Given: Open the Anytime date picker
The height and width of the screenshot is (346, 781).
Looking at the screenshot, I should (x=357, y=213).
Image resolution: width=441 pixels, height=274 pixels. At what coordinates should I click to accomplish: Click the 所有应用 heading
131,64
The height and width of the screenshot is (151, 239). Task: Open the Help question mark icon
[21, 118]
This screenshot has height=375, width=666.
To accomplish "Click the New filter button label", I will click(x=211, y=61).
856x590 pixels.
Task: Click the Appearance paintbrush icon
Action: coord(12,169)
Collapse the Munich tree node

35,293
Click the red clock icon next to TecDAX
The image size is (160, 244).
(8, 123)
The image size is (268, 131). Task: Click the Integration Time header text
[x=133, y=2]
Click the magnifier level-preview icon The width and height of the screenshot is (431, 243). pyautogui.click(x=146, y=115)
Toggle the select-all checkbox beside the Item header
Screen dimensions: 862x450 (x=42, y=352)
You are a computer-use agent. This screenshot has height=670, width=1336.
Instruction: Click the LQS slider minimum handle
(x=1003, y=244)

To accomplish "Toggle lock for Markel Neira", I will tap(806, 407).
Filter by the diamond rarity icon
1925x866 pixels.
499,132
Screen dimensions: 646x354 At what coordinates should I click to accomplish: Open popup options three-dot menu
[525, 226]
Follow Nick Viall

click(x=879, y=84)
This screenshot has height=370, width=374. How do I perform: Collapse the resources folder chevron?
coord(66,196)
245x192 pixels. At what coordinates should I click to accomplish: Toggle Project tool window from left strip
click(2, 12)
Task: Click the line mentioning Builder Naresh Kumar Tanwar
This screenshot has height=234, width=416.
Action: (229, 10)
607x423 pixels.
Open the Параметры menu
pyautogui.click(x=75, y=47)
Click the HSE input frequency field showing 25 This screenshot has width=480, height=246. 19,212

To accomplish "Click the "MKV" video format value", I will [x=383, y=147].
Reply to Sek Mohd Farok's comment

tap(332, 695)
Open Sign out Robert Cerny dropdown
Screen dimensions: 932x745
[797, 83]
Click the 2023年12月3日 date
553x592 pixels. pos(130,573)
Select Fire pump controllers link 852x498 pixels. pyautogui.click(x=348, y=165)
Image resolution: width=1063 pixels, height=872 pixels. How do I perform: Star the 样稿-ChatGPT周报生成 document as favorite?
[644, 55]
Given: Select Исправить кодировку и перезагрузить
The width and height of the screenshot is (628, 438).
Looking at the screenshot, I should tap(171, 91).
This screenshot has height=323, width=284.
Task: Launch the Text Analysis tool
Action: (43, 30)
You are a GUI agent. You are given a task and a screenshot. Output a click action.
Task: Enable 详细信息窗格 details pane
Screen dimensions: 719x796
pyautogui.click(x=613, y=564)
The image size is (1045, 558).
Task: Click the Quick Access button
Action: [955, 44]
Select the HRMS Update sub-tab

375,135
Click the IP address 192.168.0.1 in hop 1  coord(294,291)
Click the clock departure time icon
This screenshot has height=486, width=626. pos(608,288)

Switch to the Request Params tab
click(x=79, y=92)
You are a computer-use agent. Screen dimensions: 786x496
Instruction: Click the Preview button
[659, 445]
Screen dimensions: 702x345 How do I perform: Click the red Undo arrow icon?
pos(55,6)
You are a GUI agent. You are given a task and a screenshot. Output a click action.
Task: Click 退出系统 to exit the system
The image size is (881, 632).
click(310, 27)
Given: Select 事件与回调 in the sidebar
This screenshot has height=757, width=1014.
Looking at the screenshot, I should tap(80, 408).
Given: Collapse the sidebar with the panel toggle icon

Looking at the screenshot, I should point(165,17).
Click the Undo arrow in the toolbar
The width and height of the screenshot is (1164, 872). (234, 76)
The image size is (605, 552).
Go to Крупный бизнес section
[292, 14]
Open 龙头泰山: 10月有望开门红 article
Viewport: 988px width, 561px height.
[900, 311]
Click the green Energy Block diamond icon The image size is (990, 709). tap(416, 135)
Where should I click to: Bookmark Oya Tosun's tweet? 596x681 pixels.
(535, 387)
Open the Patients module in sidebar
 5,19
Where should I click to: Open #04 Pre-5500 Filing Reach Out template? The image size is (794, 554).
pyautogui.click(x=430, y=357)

++++++++

**Action item**
Among the lines of the data, find every one that holds "agent" and copy it.

**Solution to this problem**
You are a computer-use agent. This screenshot has height=670, width=1336.
You are a GUI agent. You are given a task and a screenshot. Output a click action.
You are a computer-use agent. Screen dimensions: 786x496
You are a GUI agent. You are given a task and a screenshot. Output a click action.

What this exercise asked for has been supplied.